ASG
IBM
Zystems
Cressida
Icon
Netflexity
 
  MQSeries.net
Search  Search       Tech Exchange      Education      Certifications      Library      Info Center      SupportPacs      LinkedIn  Search  Search                                                                   FAQ  FAQ   Usergroups  Usergroups
 
Register  ::  Log in Log in to check your private messages
 
RSS Feed - WebSphere MQ Support RSS Feed - Message Broker Support

MQSeries.net Forum Index » WebSphere Message Broker (ACE) Support » Encoding problems in HTTPRequest Node

Post new topic  Reply to topic
 Encoding problems in HTTPRequest Node « View previous topic :: View next topic » 
Author Message
elenzo
PostPosted: Tue Oct 29, 2013 11:20 am    Post subject: Encoding problems in HTTPRequest Node Reply with quote

Acolyte

Joined: 22 Aug 2006
Posts: 53

Hi, I have a simple flow that makes an http request.
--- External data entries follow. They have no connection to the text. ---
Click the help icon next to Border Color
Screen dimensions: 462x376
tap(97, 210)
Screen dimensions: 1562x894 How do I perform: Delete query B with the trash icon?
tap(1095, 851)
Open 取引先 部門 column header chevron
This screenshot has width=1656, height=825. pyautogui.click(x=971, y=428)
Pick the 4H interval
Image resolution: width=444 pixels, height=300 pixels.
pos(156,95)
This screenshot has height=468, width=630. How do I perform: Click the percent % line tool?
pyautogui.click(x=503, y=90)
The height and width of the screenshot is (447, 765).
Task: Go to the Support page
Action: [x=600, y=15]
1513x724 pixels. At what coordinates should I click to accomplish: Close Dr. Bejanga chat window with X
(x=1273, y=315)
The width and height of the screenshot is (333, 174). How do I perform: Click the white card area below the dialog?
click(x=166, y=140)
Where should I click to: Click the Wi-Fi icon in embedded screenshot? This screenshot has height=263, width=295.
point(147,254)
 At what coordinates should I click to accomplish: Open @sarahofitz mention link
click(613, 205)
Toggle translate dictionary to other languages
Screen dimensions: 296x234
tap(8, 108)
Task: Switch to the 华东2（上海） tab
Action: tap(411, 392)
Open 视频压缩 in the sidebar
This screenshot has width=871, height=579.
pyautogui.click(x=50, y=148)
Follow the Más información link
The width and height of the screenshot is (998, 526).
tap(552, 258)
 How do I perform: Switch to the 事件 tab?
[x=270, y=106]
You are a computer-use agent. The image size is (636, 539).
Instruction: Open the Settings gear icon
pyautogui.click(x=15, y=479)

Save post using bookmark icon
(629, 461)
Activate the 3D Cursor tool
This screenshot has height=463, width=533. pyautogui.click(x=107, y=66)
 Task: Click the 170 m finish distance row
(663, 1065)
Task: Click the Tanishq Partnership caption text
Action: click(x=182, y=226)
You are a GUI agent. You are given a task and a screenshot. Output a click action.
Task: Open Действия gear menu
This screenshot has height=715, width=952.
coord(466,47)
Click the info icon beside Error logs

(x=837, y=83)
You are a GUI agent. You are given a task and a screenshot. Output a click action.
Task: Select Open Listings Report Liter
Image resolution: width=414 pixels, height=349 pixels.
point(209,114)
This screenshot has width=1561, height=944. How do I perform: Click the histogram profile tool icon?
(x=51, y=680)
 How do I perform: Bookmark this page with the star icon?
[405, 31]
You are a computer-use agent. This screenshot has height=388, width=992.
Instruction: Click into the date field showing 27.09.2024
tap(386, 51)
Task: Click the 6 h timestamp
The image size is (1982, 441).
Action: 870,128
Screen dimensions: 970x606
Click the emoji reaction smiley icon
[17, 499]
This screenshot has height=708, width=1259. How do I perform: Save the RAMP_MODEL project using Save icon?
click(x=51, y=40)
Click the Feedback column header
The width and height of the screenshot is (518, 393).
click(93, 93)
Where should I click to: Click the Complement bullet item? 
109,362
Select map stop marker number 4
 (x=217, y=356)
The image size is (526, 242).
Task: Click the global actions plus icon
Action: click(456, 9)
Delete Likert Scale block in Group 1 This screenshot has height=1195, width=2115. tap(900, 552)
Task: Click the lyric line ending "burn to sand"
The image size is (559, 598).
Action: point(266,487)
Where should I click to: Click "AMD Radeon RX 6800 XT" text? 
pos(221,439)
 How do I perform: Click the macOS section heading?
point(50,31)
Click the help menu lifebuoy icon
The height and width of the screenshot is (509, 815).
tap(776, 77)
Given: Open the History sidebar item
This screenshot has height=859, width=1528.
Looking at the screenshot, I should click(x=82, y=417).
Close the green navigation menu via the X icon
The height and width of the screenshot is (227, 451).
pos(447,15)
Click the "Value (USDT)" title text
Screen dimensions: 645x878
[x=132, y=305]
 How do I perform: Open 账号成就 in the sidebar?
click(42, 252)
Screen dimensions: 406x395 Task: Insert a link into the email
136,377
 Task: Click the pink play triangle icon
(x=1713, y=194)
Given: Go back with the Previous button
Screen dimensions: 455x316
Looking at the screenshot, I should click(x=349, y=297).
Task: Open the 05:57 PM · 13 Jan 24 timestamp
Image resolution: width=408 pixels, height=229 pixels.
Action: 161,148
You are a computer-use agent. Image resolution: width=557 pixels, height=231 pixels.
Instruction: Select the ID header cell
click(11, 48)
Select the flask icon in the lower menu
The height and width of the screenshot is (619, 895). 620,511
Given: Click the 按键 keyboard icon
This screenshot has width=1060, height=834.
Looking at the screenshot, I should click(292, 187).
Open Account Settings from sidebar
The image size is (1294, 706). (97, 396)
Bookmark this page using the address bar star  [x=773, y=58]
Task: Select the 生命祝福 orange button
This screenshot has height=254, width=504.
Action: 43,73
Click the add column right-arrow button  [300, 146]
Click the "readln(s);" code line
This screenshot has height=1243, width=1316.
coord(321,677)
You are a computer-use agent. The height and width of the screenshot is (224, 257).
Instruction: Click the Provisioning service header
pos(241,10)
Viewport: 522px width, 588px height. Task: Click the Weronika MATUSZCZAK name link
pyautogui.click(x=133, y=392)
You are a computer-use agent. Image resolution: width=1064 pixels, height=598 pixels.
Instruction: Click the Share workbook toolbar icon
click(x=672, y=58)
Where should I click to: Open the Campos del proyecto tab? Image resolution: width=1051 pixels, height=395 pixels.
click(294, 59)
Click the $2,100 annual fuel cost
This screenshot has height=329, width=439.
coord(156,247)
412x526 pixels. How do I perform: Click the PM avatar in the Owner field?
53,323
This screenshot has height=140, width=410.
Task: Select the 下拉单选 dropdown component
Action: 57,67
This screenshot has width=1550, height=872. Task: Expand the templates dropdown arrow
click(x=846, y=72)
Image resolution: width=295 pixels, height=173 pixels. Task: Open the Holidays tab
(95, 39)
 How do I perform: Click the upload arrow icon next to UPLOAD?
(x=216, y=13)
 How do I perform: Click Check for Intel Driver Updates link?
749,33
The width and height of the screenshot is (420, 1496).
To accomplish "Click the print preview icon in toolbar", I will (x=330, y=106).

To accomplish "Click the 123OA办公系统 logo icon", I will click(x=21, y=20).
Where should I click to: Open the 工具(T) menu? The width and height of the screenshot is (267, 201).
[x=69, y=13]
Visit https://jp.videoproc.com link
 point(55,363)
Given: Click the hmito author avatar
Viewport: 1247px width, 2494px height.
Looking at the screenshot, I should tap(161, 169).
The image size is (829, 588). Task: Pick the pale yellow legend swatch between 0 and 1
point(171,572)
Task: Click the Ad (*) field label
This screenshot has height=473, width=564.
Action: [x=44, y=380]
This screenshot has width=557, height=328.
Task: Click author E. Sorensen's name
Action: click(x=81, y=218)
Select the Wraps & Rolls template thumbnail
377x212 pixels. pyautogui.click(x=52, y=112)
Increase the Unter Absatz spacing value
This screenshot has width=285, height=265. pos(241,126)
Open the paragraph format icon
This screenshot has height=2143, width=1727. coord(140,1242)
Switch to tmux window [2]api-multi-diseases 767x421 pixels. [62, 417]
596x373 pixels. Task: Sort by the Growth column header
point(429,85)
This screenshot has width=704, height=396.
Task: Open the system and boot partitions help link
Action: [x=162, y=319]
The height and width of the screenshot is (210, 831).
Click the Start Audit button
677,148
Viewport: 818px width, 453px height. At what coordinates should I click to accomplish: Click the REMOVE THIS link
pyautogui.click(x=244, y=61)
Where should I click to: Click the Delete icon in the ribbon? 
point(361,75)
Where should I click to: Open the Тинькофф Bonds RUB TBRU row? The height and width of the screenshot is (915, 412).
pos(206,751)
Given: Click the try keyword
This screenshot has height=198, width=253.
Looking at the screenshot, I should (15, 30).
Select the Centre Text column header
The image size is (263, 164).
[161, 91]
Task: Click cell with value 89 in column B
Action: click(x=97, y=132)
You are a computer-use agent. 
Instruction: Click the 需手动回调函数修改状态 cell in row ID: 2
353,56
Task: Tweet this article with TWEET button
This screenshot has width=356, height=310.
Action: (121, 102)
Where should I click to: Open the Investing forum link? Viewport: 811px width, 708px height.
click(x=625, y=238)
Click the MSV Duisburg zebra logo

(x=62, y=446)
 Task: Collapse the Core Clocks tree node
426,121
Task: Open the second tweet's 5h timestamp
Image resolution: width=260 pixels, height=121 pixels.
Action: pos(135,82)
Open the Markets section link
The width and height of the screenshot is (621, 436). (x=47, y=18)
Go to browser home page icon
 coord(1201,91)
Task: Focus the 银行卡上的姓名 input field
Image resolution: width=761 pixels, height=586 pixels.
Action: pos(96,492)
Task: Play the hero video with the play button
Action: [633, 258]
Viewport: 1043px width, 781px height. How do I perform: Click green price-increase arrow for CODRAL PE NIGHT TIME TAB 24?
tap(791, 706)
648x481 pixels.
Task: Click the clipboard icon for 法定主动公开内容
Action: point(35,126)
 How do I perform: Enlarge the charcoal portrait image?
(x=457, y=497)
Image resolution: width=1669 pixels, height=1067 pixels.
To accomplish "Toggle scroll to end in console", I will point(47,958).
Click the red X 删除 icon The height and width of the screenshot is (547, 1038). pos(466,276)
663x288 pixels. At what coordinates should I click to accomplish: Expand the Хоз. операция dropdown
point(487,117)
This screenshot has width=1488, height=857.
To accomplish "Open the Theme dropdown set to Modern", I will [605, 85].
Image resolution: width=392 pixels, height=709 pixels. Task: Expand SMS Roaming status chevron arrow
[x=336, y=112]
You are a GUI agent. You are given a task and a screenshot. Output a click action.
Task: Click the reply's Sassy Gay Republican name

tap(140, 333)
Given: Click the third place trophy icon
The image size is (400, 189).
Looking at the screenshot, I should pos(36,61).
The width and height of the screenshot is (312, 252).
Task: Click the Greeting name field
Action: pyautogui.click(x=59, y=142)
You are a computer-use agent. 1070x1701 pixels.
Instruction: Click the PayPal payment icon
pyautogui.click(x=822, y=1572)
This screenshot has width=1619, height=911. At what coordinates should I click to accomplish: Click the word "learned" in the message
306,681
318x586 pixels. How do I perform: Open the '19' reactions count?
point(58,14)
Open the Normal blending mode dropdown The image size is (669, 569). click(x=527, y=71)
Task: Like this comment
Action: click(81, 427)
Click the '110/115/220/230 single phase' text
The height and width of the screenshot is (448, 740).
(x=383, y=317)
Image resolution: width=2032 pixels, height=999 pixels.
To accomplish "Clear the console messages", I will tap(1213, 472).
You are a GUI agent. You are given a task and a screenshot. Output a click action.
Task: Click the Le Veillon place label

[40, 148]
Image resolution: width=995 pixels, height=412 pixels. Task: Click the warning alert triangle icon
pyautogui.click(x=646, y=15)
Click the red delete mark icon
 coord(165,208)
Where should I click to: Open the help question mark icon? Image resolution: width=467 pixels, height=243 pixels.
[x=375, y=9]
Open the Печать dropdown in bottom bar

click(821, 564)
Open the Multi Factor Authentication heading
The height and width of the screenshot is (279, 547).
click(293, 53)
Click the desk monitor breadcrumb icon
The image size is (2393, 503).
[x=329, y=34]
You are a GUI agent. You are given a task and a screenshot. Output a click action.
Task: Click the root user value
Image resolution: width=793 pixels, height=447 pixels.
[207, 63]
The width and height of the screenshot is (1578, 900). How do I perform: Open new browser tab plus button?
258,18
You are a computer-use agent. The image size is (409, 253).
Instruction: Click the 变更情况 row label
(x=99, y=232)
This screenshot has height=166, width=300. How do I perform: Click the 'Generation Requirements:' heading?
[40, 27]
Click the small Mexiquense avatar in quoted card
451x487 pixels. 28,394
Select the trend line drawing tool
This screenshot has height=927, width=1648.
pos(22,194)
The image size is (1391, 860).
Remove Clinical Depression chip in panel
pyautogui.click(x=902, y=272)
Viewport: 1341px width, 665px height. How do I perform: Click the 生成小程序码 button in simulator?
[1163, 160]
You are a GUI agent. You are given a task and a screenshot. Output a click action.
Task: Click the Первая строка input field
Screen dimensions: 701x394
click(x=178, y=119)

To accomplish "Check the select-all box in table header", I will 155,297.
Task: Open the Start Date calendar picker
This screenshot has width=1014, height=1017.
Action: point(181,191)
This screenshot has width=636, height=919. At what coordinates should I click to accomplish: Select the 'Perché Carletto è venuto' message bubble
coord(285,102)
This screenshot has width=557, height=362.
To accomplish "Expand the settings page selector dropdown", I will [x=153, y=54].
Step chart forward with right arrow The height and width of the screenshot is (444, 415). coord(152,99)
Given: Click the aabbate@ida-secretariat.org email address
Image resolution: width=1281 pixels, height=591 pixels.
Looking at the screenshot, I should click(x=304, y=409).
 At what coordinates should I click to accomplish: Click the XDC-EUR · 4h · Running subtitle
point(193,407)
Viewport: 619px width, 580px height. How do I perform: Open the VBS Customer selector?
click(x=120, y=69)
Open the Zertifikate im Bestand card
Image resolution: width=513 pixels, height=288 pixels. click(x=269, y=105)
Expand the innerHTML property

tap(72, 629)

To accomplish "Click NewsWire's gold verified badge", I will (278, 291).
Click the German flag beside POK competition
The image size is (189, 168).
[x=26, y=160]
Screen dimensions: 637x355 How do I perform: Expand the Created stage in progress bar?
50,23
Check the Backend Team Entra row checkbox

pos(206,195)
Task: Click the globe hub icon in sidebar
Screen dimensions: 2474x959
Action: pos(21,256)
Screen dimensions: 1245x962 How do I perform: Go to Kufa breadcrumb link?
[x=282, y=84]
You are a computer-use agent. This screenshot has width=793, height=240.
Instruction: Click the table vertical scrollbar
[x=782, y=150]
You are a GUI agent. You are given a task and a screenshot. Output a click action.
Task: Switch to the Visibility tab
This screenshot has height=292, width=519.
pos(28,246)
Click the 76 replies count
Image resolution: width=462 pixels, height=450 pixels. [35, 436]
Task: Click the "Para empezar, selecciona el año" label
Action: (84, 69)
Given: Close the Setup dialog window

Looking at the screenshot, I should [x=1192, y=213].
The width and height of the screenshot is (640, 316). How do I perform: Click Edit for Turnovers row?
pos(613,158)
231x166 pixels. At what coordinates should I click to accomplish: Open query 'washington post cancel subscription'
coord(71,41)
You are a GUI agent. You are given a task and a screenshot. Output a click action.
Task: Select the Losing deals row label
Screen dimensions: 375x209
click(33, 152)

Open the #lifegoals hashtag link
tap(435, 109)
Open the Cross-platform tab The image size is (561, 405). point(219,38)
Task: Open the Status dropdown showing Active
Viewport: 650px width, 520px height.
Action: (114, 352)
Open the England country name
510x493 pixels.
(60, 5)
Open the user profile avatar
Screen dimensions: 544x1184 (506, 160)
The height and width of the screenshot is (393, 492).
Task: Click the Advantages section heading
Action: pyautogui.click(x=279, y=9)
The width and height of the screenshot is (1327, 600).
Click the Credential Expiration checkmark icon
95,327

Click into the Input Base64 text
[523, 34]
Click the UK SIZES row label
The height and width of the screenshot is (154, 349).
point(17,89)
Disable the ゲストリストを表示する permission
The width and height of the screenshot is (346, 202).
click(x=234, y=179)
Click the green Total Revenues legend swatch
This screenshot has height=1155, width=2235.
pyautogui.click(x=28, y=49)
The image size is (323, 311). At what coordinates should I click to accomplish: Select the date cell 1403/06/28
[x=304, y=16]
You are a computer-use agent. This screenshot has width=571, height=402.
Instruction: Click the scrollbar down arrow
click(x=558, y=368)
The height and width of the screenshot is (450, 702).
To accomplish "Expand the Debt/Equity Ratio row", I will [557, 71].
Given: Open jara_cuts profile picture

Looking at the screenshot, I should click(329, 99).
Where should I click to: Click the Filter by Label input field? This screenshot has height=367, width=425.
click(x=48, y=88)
The web service's response is encoded in ISO-8859-1 but the message flow tries to parse it as UTF-8.
I have 2 trace nodes, the first one is before the http request node and the properties looks like this:

Code:
( ['MQROOT' : 0x6568b50]
                                         (0x01000000:Name  ):Properties        = ( ['MQPROPERTYPARSER' : 0x656b650]
                                           (0x03000000:NameValue):MessageSet             = '' (CHARACTER)
                                           (0x03000000:NameValue):MessageType            = '' (CHARACTER)
                                           (0x03000000:NameValue):MessageFormat          = '' (CHARACTER)
                                           (0x03000000:NameValue):Encoding               = 0 (INTEGER)
                                           (0x03000000:NameValue):CodedCharSetId         = 819 (INTEGER)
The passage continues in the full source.